When the canal entrepreneurs built their monuments to horizontality to open up the countryside to industry and commerce, their plans were quickly wrecked when the railways arrived. Why tow your goods by horse in a barge when you could put them on a train?
The canals fell into disuse in many parts of the country and it was only dedicated volunteers (heroes in anoraks in my opinion) who kept the physical manifestation of all that work alive; they cleared out bramble weed and shopping trolleys from the canals, they met and exchanged oral history and they built canalboats to traditional designs. The infrastructure was there and finally in the 1980s the use arrived: leisure for local residents, natural bio-diversity corridors and specialist holidays for families and others.
The same sort of process happened a bit later with the railways. The Victorians built them everywhere, Beecham closed many of them down in the 60s but now they are becoming a vital resource for local communities up and down the country again.

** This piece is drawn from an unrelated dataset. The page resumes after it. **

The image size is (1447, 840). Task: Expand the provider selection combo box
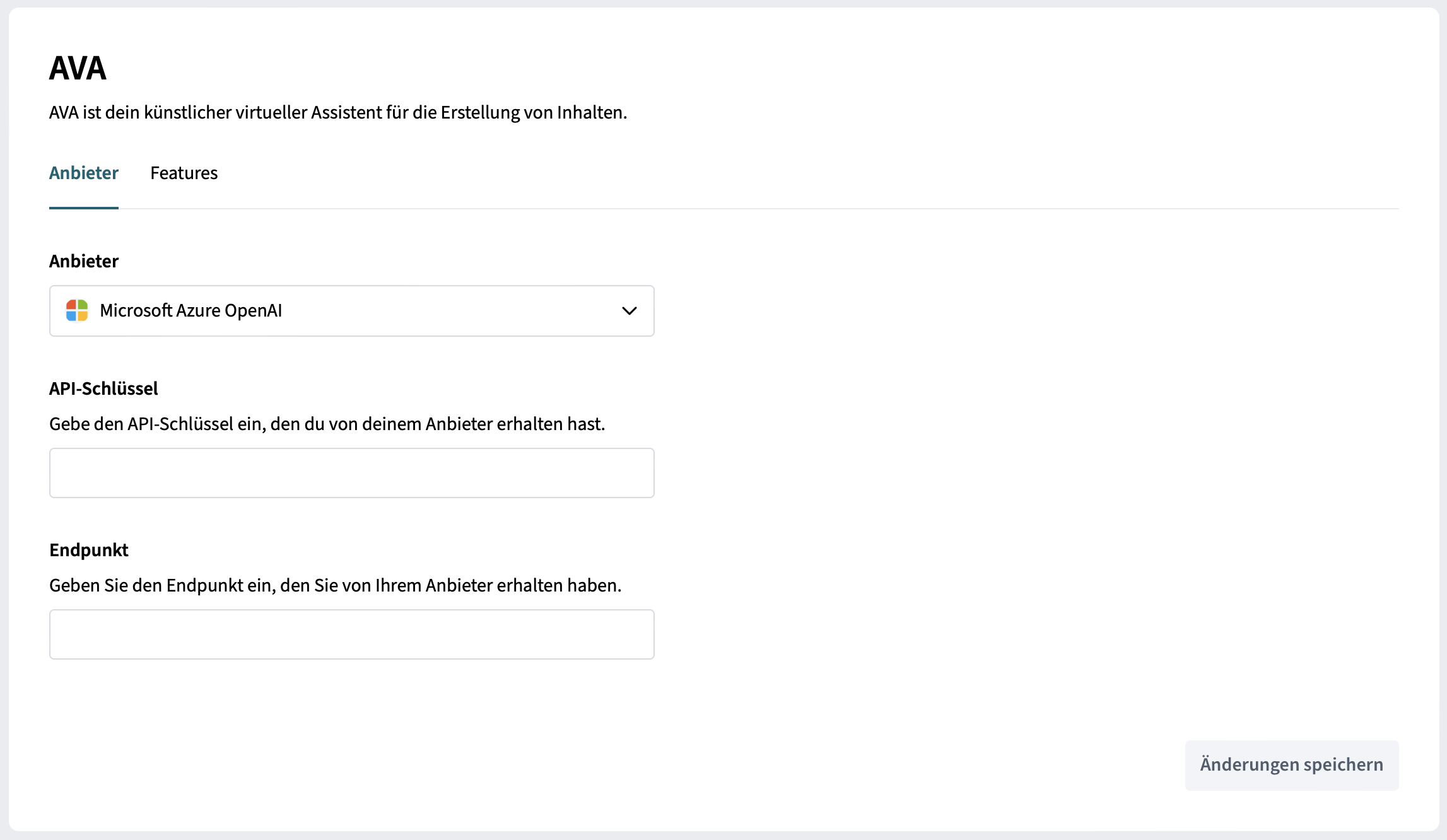pyautogui.click(x=351, y=311)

Bristol was an early leader in this field with the Bristol to Bath Cyclepath. Big love to Sustrans and its predecessor Saddlebag- hats off to John Grimshaw, George Ferguson (yes-he was involved) and the other leading lights.
I thought about all this as I was peddling merrily along the Tarka Trail last weekend. 40 odd miles of off-road paradise on the North Devon coast near Barnstaple; a heaven for cyclists, hard-core twitchers and kids on tricycles. A great asset and a true pleasure!